Cloud data warehouses offer you the ability to scale your data warehouse both vertically and horizontally, allowing you to optimize your data warehouse environment by scaling up during times of peak processing and scaling down after the peak processing need has passed. The cost savings that companies can achieve via the ability to scale, along with the resiliency and redundancy of the cloud, is a primary reason many companies are moving their data warehouses to the cloud.

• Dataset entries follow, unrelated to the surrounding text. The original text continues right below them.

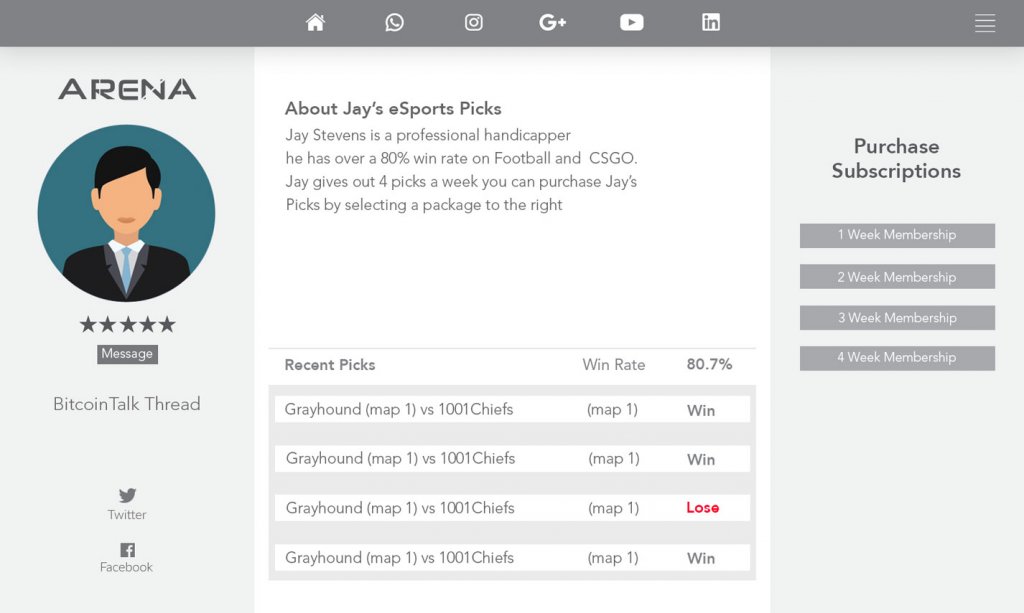
Task: Click the Twitter bird icon
Action: click(x=127, y=495)
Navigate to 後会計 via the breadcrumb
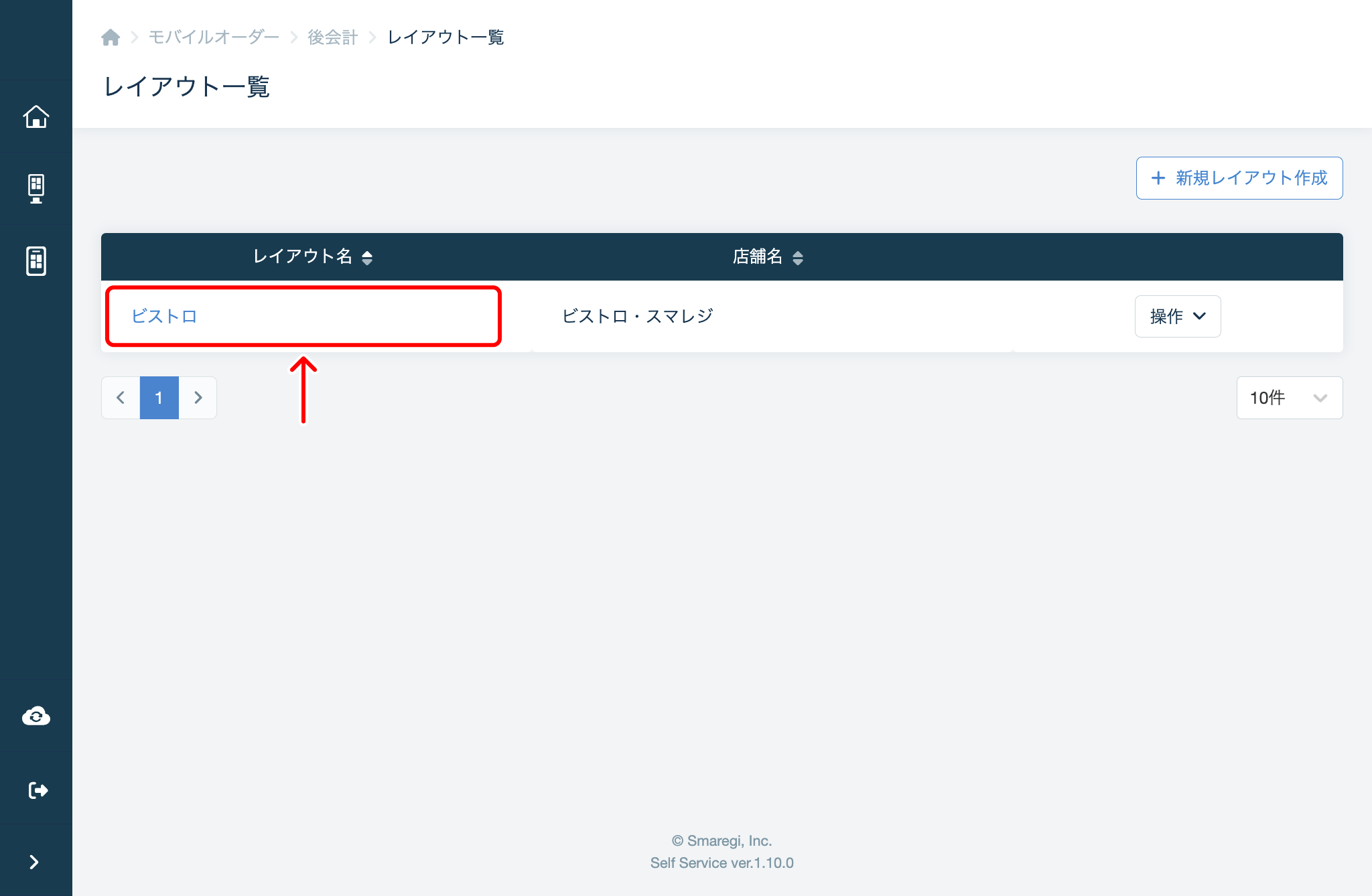Viewport: 1372px width, 896px height. point(332,37)
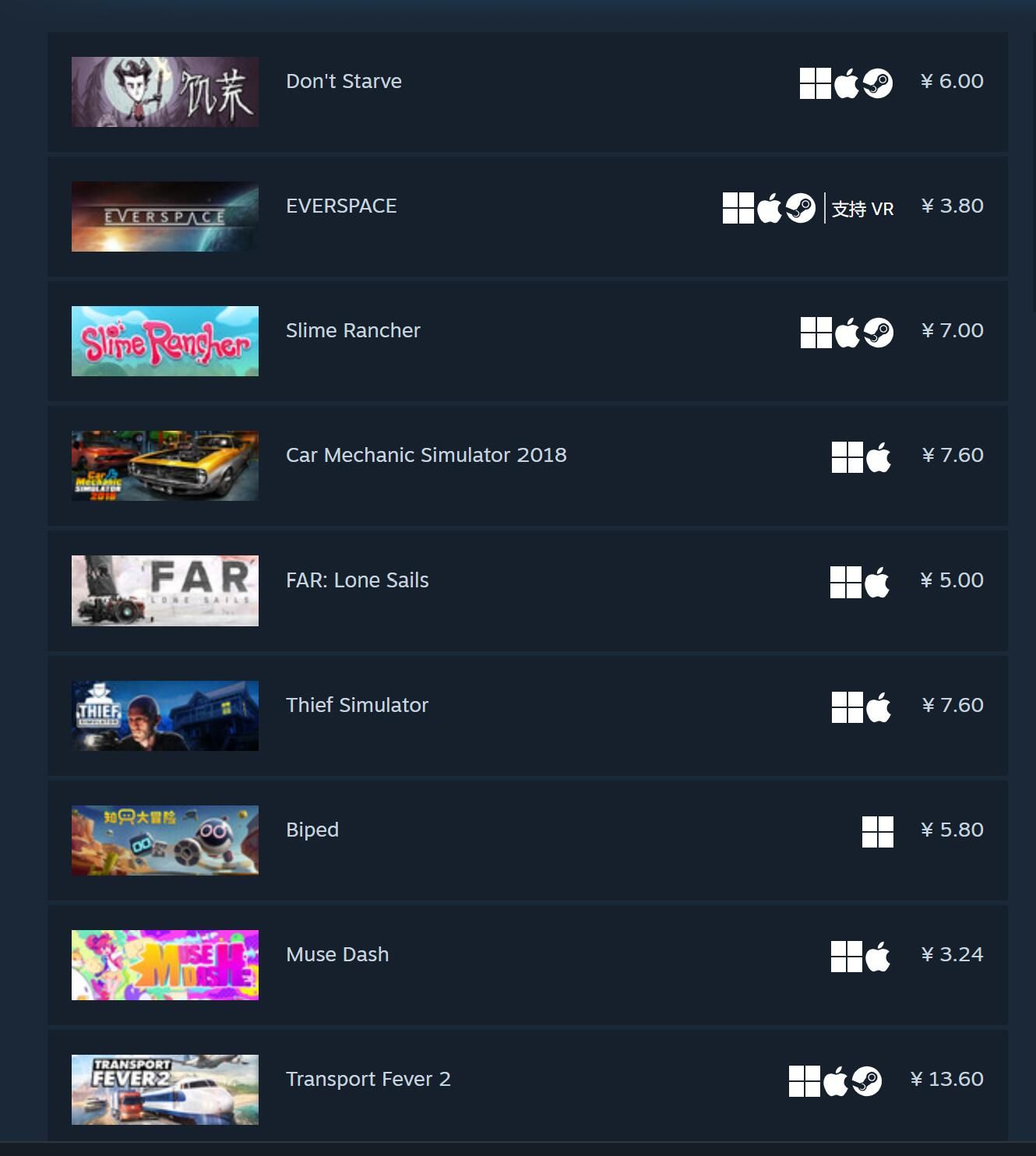Click the ¥ 13.60 price for Transport Fever 2
The width and height of the screenshot is (1036, 1156).
946,1079
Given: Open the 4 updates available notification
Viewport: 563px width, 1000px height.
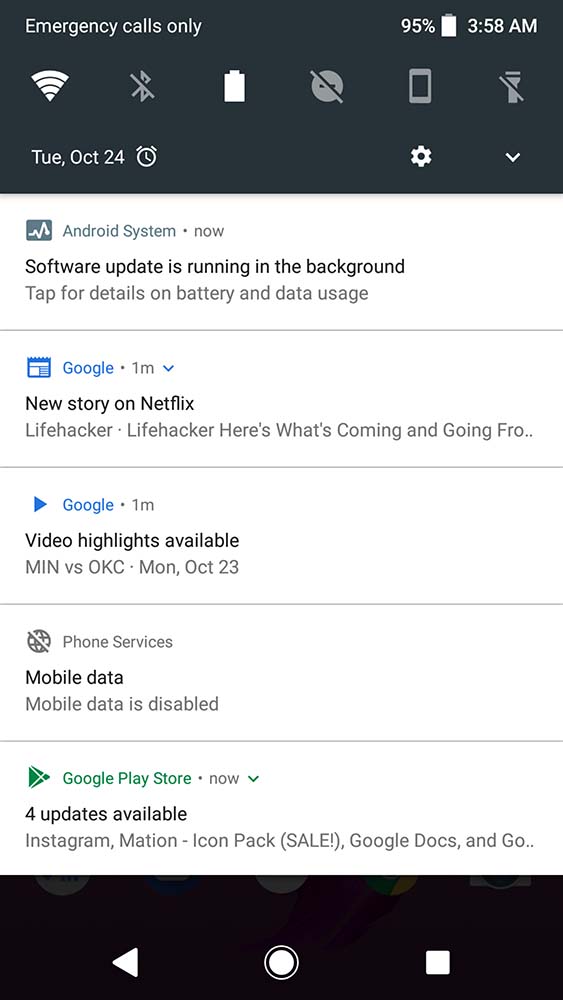Looking at the screenshot, I should click(281, 809).
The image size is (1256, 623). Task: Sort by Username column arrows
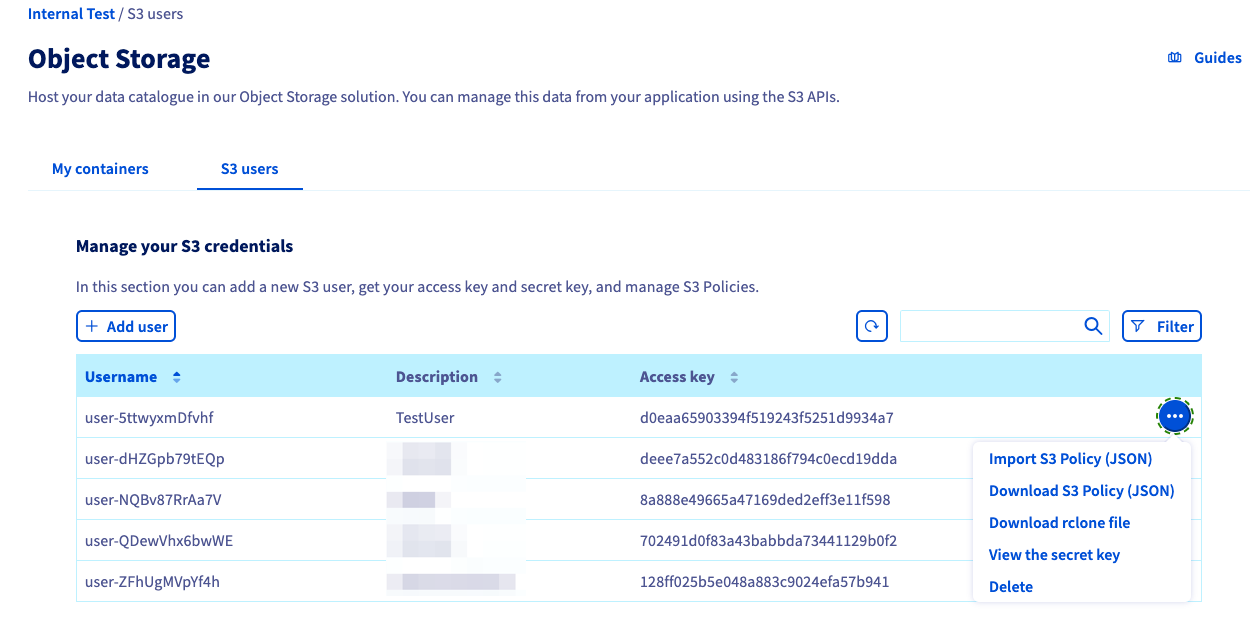coord(177,377)
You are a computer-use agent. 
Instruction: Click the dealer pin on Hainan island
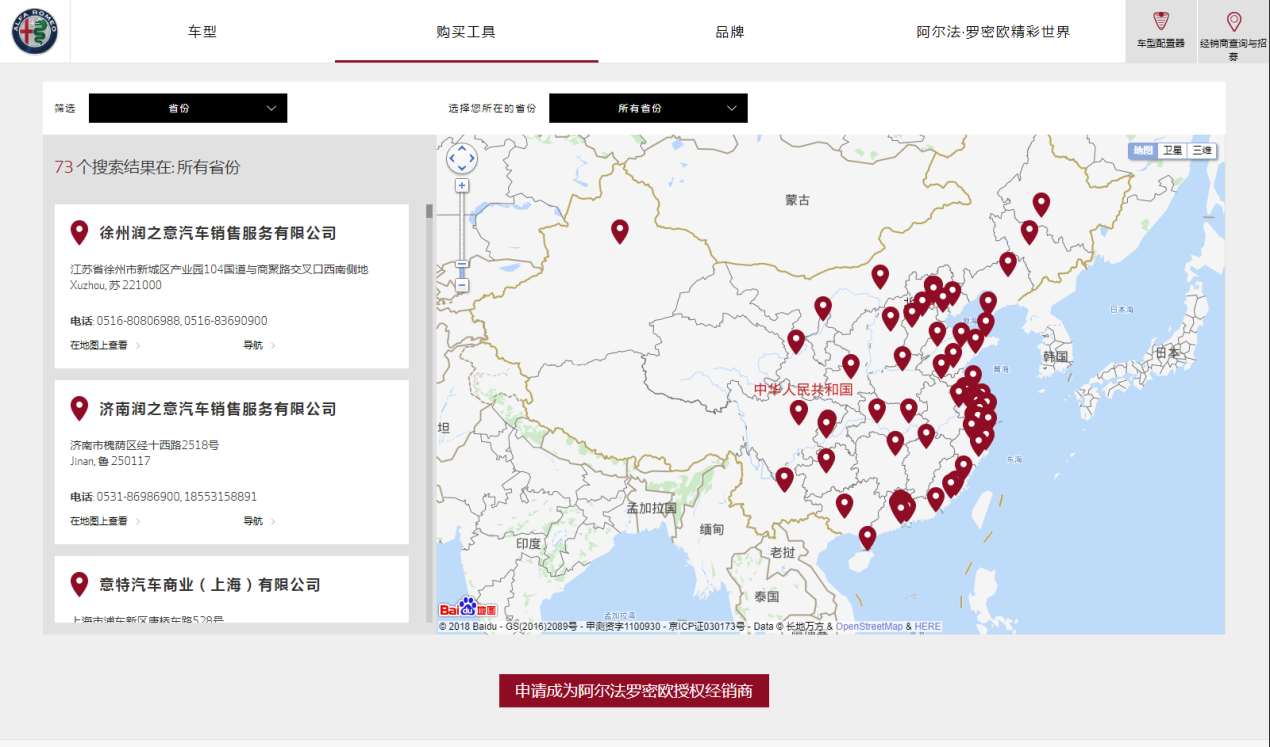point(867,537)
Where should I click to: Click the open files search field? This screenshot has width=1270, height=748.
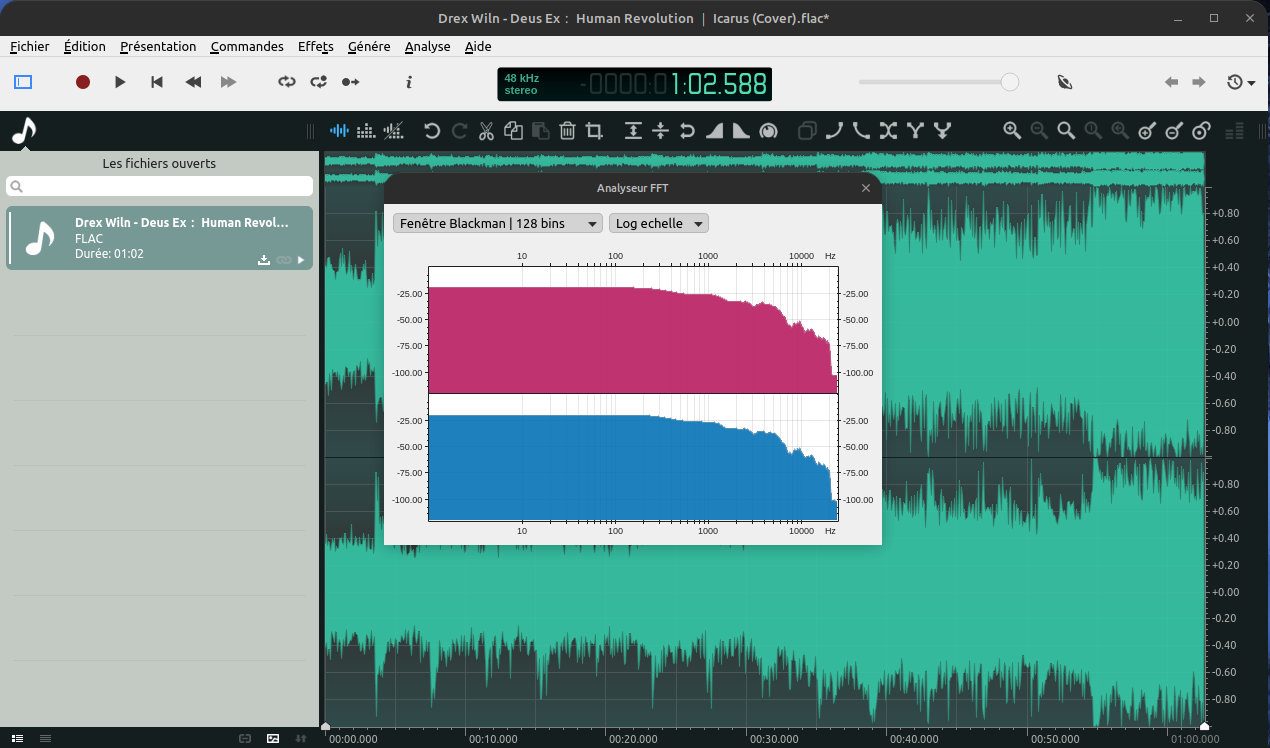point(160,186)
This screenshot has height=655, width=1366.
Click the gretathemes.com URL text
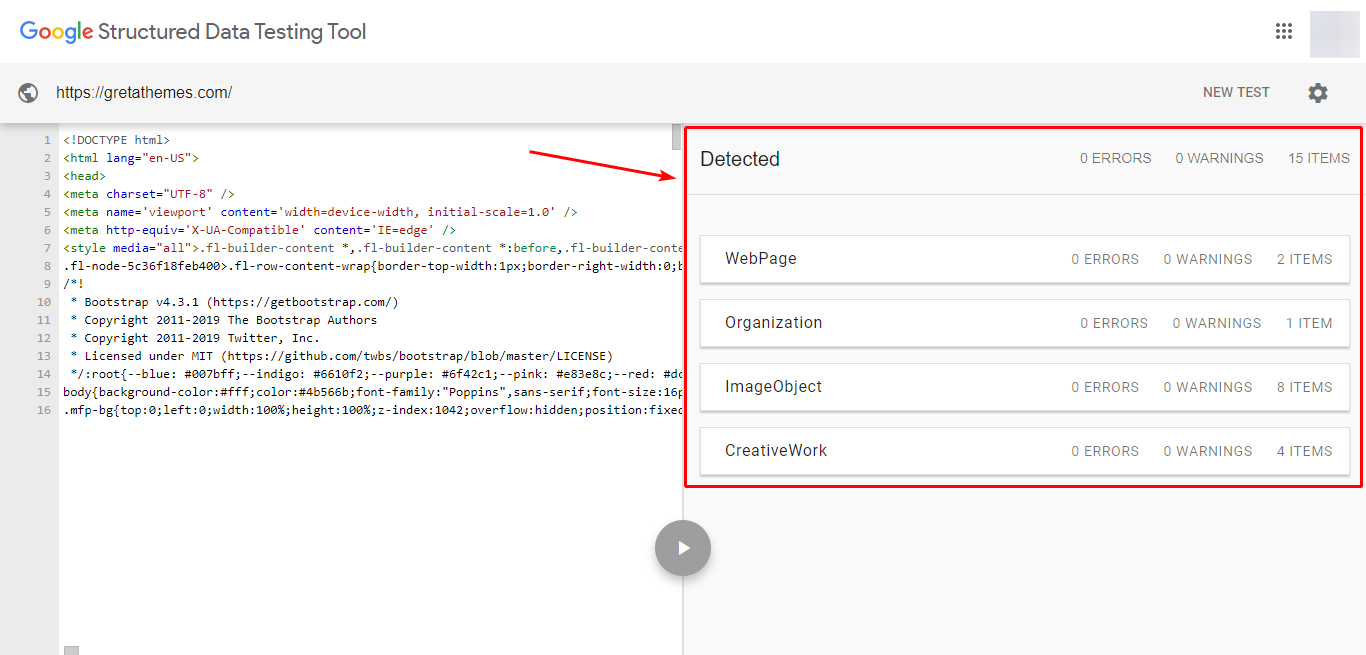(x=144, y=93)
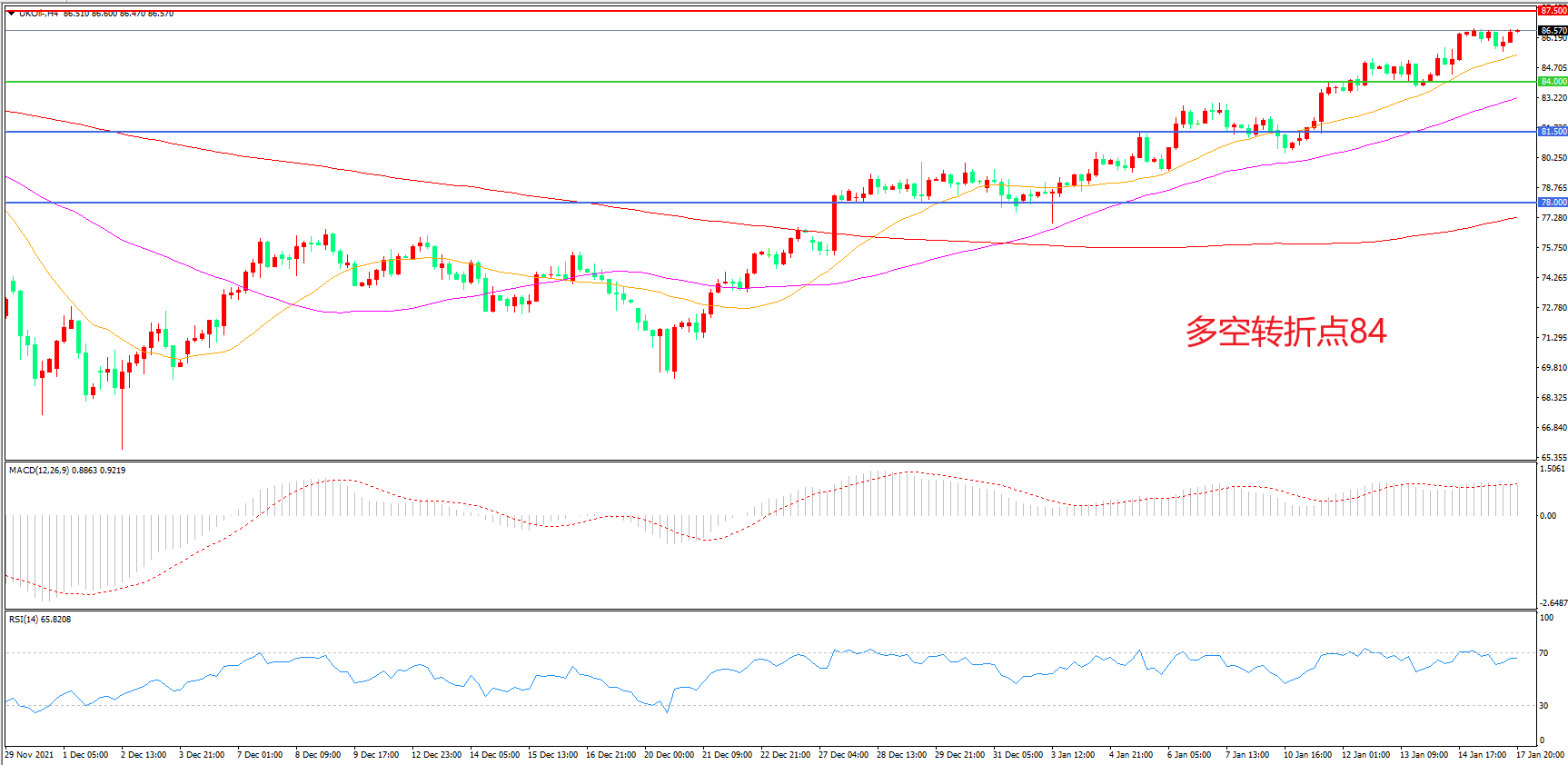Click the 6 Jan 05:00 time axis label
The image size is (1568, 765).
click(1188, 755)
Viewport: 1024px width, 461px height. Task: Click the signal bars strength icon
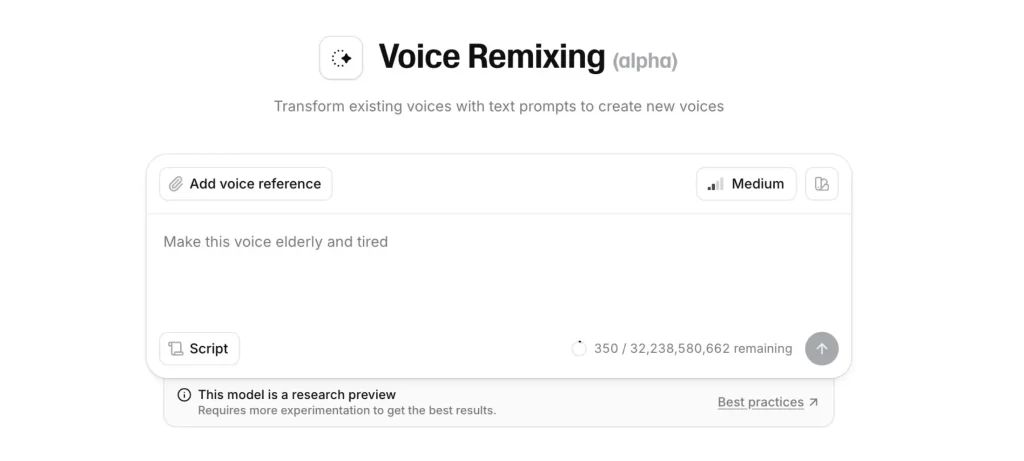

Another reason to move your data warehouse to the cloud is to leverage the benefits of the data lake. You might ask, what does a data lake have to do with a data warehouse? A data warehouse is a database of structured data used to answer known questions the organization uses to measure its success while a data lake is a massive repository of unstructured data with no predefined use, so what is the benefit of storing the data warehouse with the data lake? Aren’t they used for separate tasks? Yes and no. I see a data lake as a place for innovation and self-service. I have often leveraged the data found in my data lake to find new and exciting KPIs for my organization. Once I find this information, I will want to store this data in my warehouse, thereby making the data found in the data lake an input to my warehouse. Keeping them co-located also reduces my ETL process by leveraging the speed and scalability of the could for processing this data. I see the data lake as an extension of my data warehouse, a source of new KPIs, and a location to provide detailed supporting information for my warehouse.
In conclusion, think of your data lake as an extension of your data warehouse.